A disabled woman, Debbie Grice (31) from Lockington, has been presented with her ‘wings’ after she completed a course in learning to fly. Debbie who suffers from a chronic illness which affects her muscles, has now got a full pilot’s license and can fly across the UK.

The multiple choice question intended for the students was (translated in English from the original text in Dutch):

What is it meant here with the sentence ‘Debbie Grice has been presented with her ‘wings’ (paragraph 1)?

Debbie received

A an offered flying training

B an airplane adapted to her [disability] C an awarded flying diploma

The teacher asked students to be divided in groups and work together by comparing their answers.
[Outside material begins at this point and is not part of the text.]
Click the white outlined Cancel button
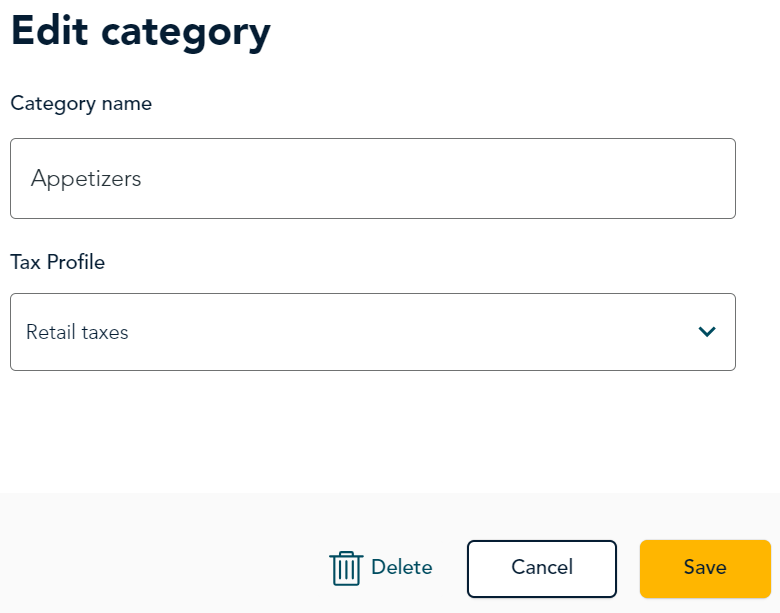The image size is (780, 613). pos(542,568)
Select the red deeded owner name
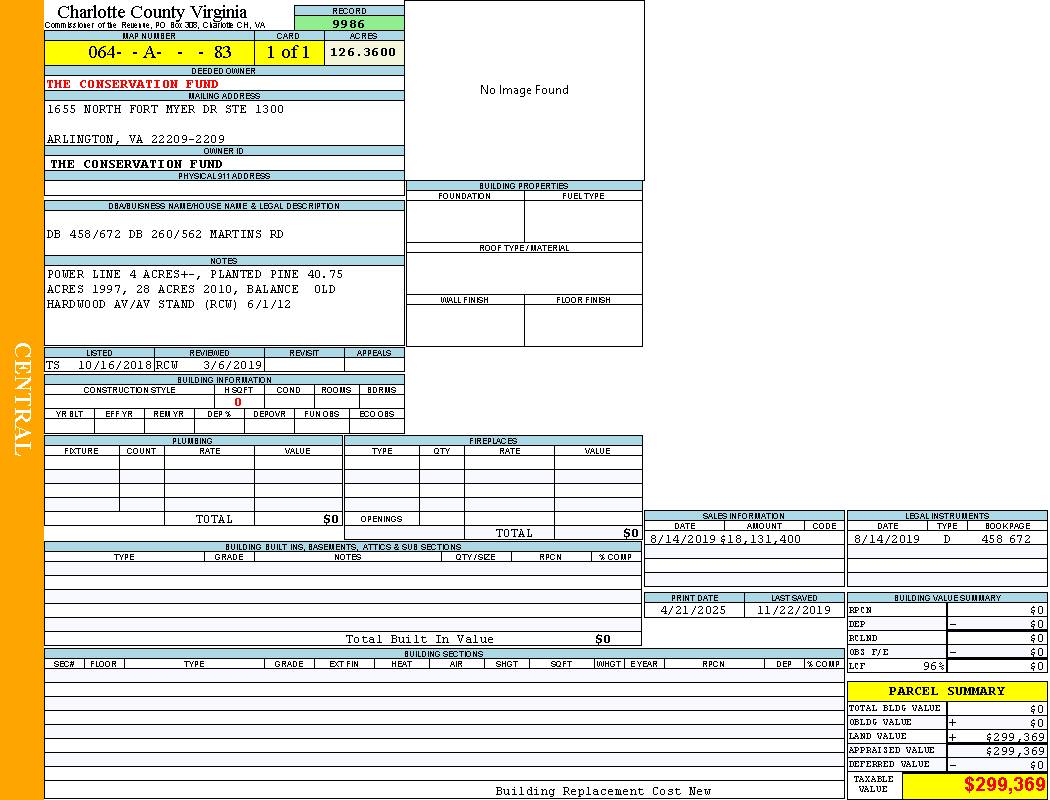1050x800 pixels. (132, 84)
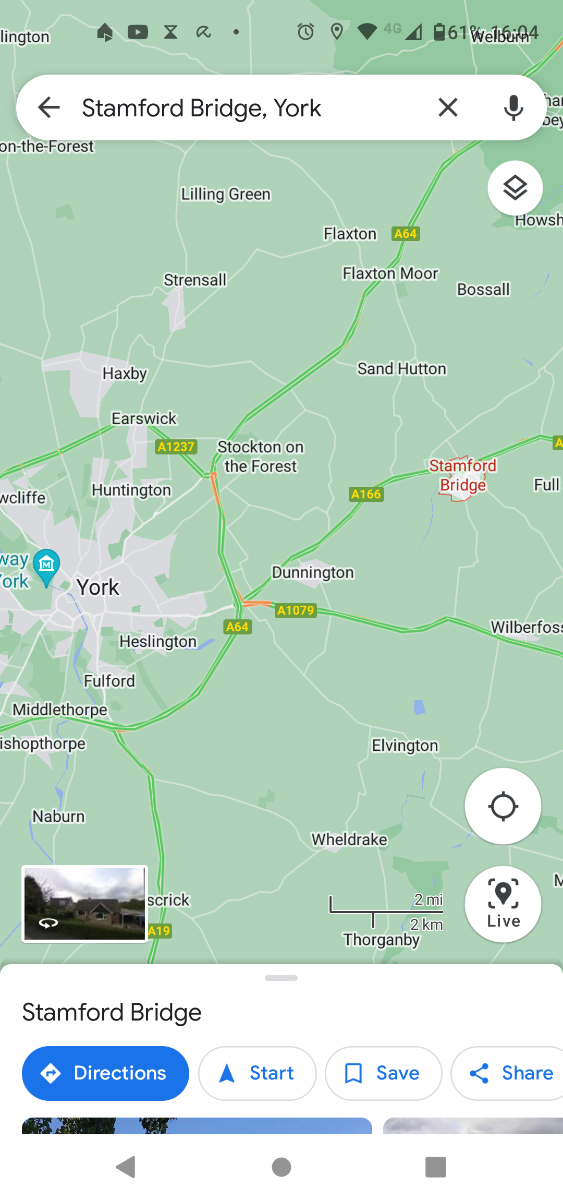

The students were instructed to ask the teacher for help, should they had any questions. At some point, the teacher saw a female student making a gesture calling him and he approached the student desk, where one more female students sat. The participating student and the teacher are addressed as Jane and Mr. Collins in Excerpt 1 below.

Excerpt 1

Mr. Collins: Tell me.

Jane: It’s said here that she was presented with an airplane… Mr. Collins: Yes.

Jane: But then it’s said that she has learned how to fly…after she has learned how to fly, but is it then… ‘an offered flying training’, ‘an awarded flying diploma’ or ‘an airplane adapted to her [disability]’?

Mr. Collins: What do you think? Which one do you think fits the question best? Jane: I think…the ‘flying diploma’?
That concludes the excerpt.